This is even more the case with onscreen keyboards. When we type, even on a full-sized keyboard, our finger is at any point poised to press any of several keys. It is only that difference between touching and pressing that allows us to make sure we are hitting the right key. The smaller the keys, the more this comes into play. We like that with physical buttons we can run our fingers over every button, knowing that none of them will do anything until we actually press it. The buttons on most devices are even made with this in mind. Most mobile devices have very stiff buttons with very little play, and a very clear physical feedback when you have activated it. You know exactly when it was you hit the key, and more importantly, you know when you haven’t hit it, but are just touching it.
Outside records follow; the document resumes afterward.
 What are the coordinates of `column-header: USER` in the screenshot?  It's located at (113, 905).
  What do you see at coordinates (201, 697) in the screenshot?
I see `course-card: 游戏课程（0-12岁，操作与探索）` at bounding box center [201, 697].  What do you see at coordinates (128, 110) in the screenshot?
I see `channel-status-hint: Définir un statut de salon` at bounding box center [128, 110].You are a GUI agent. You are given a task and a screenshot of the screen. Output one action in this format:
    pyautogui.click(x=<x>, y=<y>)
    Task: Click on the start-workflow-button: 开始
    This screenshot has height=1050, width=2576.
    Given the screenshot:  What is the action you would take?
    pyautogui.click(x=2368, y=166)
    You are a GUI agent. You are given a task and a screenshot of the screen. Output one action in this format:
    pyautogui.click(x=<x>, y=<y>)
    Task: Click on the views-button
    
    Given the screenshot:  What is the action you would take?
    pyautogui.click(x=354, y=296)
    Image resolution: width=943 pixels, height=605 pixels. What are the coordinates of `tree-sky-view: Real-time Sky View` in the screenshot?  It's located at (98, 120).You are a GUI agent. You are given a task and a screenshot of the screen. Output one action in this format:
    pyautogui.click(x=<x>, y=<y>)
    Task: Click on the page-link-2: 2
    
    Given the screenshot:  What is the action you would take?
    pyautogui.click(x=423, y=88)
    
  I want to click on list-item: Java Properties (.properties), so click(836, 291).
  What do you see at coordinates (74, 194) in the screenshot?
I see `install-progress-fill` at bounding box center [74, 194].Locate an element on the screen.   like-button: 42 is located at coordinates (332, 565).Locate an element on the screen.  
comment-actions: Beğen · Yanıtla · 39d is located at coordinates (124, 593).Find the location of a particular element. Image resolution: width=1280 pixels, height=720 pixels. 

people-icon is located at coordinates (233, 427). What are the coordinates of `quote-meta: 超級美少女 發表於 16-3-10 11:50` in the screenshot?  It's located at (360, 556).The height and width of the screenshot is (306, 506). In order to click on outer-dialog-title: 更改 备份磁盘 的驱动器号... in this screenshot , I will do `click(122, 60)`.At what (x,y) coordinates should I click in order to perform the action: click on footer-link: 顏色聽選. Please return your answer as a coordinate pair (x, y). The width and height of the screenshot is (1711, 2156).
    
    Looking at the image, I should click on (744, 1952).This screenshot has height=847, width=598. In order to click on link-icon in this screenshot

This is why a great many people describe touchscreens as annoying, imprecise, or confusing. Because they take every touch as a press. You can’t rest your thumbs on a virtual screen keyboard, and then only press the keys you intend to use, because touching is pressing. You can’t press the “s” instead of the “d” just by rolling the edge of your thumb a little, because the touchscreen doesn’t know you didn’t mean to touch the “d” you finger, however, does. A touchscreen requires a precision and clarity of conscious thought that our forgiving buttons don’t. You have to chose which virtual button you want on the the screen, before you move your hand, and then touch it, instead of idly caressing the buttons until you feel the one that is right.
You will notice that this principal even extends past the handheld to the desktop. The mechanism we use to point, and the mechanism we use to select are separate. The mouse will let you hover that pointer around the desktop all day long, with your finger resting on the button, waiting until you actually press it, instead of just touching it. Even digitizer tablets have pressure sensitivity, so that you can touch, but not press. We like to keep our options open until the last instant that we commit, and a touchscreen doesn’t allow that. It wants you to know what you are doing before you ever lay a finger on it. It doesn’t care if you meant to select that icon or not. It was the icon closest to your finger when it touched the screen, so it must have been what you intended to hit.
So what does this mean for the iPhone that started this whole conversation? Who knows? People have a funny way of letting Apple tell them that what they have done their entire life is wrong, and they need to adapt to fit the way Apple wants them to work, rather than Apple making a device that works the way people do. Maybe Apple will pull it off again, and people will get over their hatred of the touchscreen just to be rewarded with the newest piece of shiny Apple glitz. That said, Apple is definitely trying to drag people back to where this whole smartphone thing started, which is definitely not the direction they have chosen. I suspect that until someone starts implementing some of the recent technologies from companies like Immersion, that allow touchscreens to provide tactile feedback, and tell the difference between touch and press, any touchscreen device is going to have limited appeal, and a frustrated user base.
But then I’ve been wrong before, especially when it comes to what people will accept from Apple.